Miss Somali Organization
- Formation: 2021
- Founders: Hanikurlibah (Hani Abdi Gas)
- Type: Beauty pageant
- Headquarters: Mogadishu
- Location: Somalia;
- Members: Miss World;
- Official language: English; Arabic; Somali;
- Website: misssomali.org

= Miss Somalia =

Beauty pageant

Miss Somali or Miss Somalia Organization is a national beauty pageant in Somalia that selects the country's representatives to the Miss World.

==History==
Miss Somali is a national pageant in Somalia, organized by the Miss Somali Organization in 2021. On July 29, 2021, the organization launched the inaugural 'Miss Africa Calabar Somalia' pageant, where 17-year-old Saadiya Mahamed was crowned the first winner. In 2022, the organization received official certification as 'Miss Somalia Ltd.' from the Ministry of Commerce and Industry of the Federal Republic of Somalia.

===Miss World Somalia===
In 2021, Monica Akech, a young entrepreneur from Uganda, acquired the Miss World license for Somalia and sent the newly titled 'Miss World Somalia' to compete in Miss World 2022 in San Juan, Puerto Rico. The first winner, Khadija Omar, placed in the Top 13. The second titleholder, Bahja Mohamoud, won the 2024 edition and achieved a Top 40 placement at Miss World 2024 in India.

==Formats==
The Miss Somalia competition is traditionally holding state and region representation every year.
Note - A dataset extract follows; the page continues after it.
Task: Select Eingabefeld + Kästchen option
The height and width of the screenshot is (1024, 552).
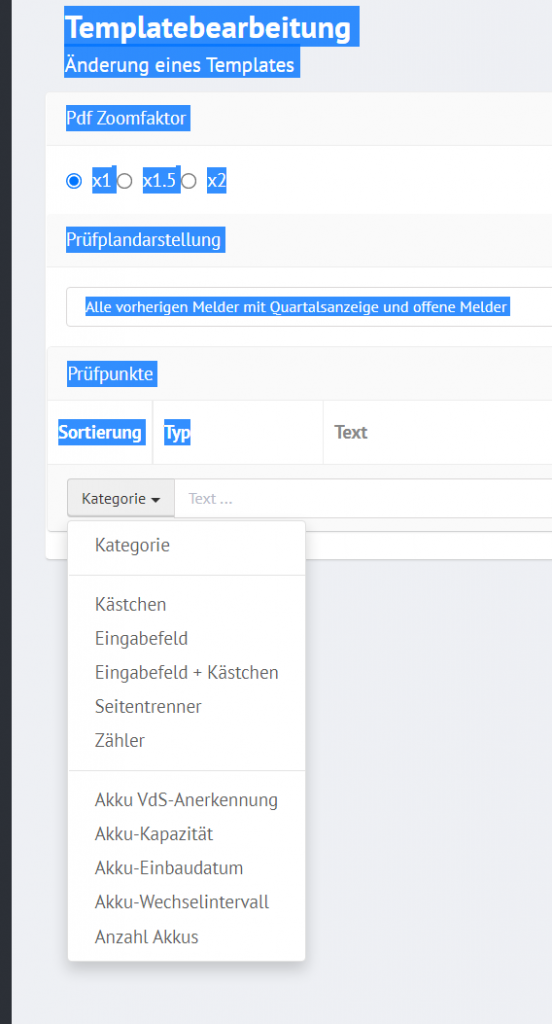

At the end of the competition, the Top 3 will be presented; Second Runner-up, First Runner-up, then finally Miss Somalia winner.

- Miss Banaadir
- Miss Galmudug
- Miss Hirshabelle
- Miss Jubaland
- Miss Khatumo
- Miss Puntland
- Miss Somaliland
- Miss South West (Koonfur Galbeed)

==Titleholders==

| Year | Miss Somalia | State & Region |
|---|---|---|
| 2021 | Saadiya Mahamed | Banaadir |
| 2022 | Iqra Ahmed Hassan | Jubaland |
| 2023 | Aisha Iikow | South West |

===Wins by state/region===

| Region | Titles | Years |
| South West | 1 | 2023 |
| Jubaland | 2022 |
| Banaadir | 2021 |

==Somali representatives at international pageants==
=== Miss Universe Somalia ===

| Year | State/Region | Miss Universe Somalia | Placement at Miss Universe | Special Award(s) | Notes |
Under Miss Universe Organization — a franchise holder to Miss Universe from 2024
| 2024 | Banaadir | Khadija Omar | Unplaced |  | In 2024, Khadija was appointed by the Miss Universe Organization as Somalia's first-ever representative in the pageant’s history. |

===Miss World Somalia===

| Year | State/Region | Miss World Somalia | Placement at Miss World | Special Award(s) | Notes |
Monica Akech directorship — a franchise holder to Miss World from 2022
| 2026 | Mogadishu | Foziya Garad | Unplaced |  |  |
| 2025 | Banaadir | Zainab Jama | Top 40 |  |  |
| 2024 | Hirshabelle | Bahja Mohamoud | Top 40 |  |  |
Miss World 2023 was rescheduled to 2024 due to the change of host and when entering India as the new host, there were several issues that caused the postponement until March 2024.
Miss World 2021 was rescheduled to 16 March 2022 due to the COVID-19 pandemic outbreak in Puerto Rico, no edition started in 2022.